INFORMATION SHOWN -
# # #

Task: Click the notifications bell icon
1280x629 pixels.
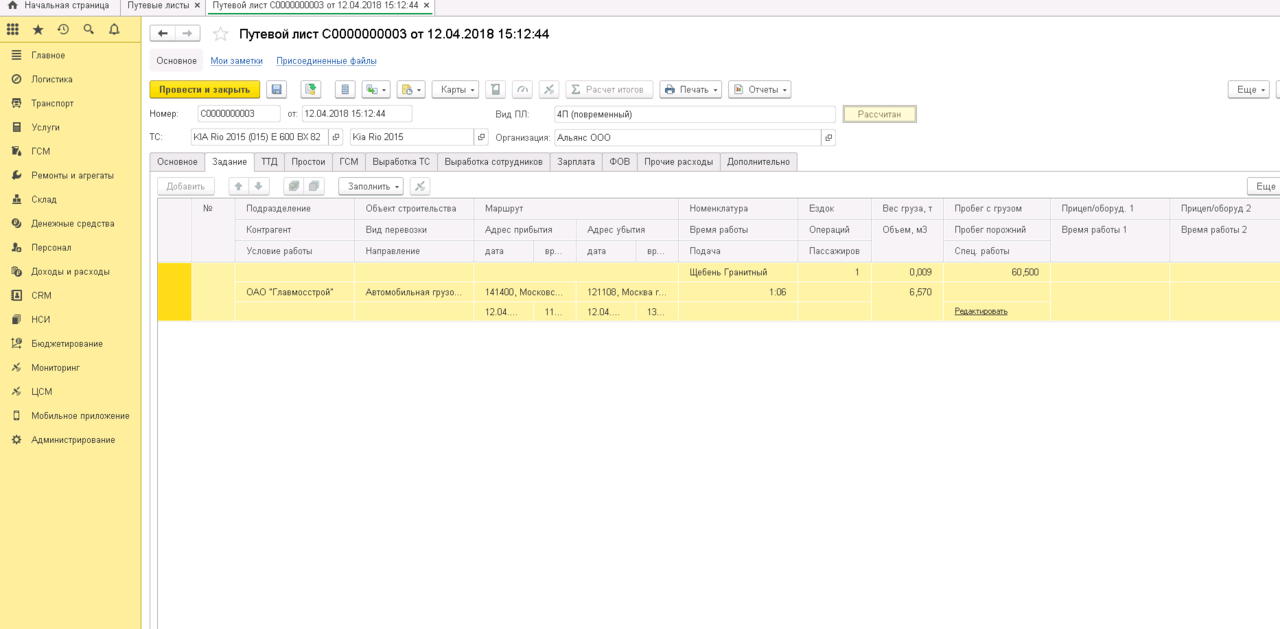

# # #

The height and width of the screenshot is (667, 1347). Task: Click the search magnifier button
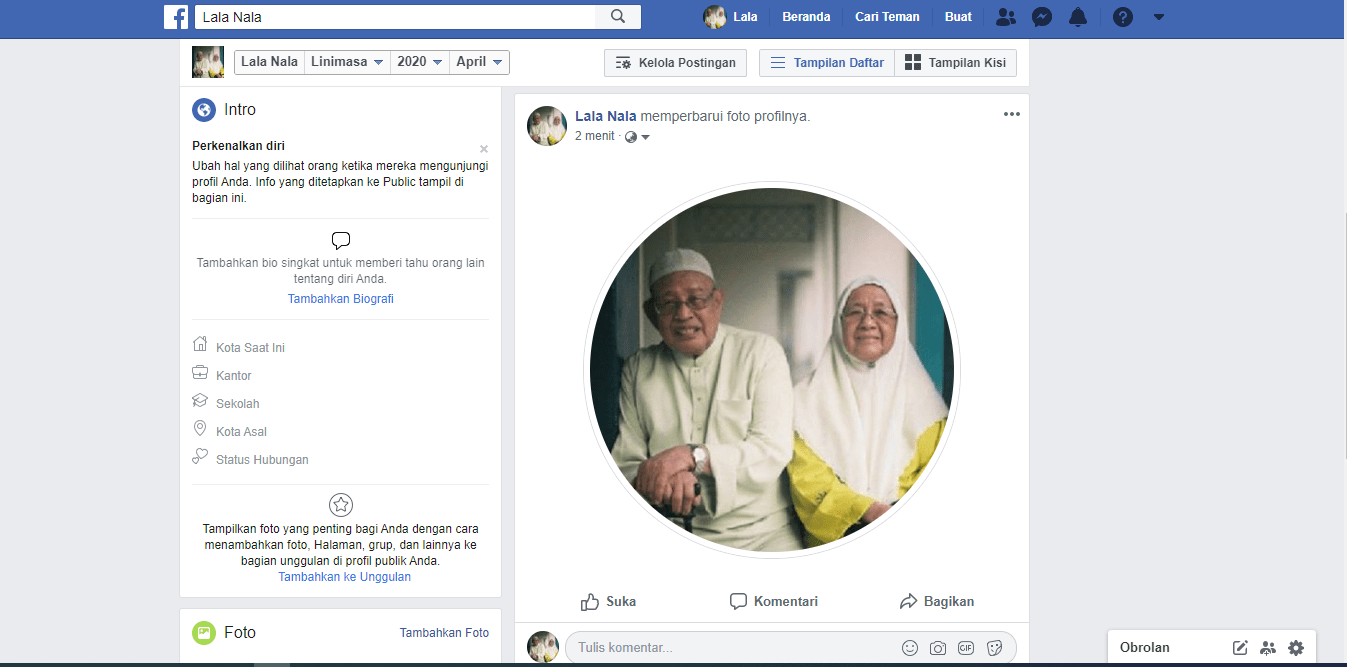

# # #

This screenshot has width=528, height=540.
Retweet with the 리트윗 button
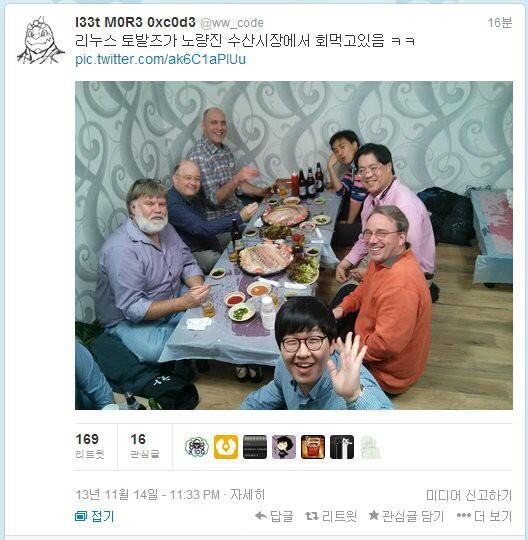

# # #

PROBLEM STATEMENT - Print the items starting at the line that contains "This screenshot has width=528, height=540." and stopping after the line that contains "Retweet with the 리트윗 button", reproducing each line exactly.

FINAL RESULT -
This screenshot has width=528, height=540.
Retweet with the 리트윗 button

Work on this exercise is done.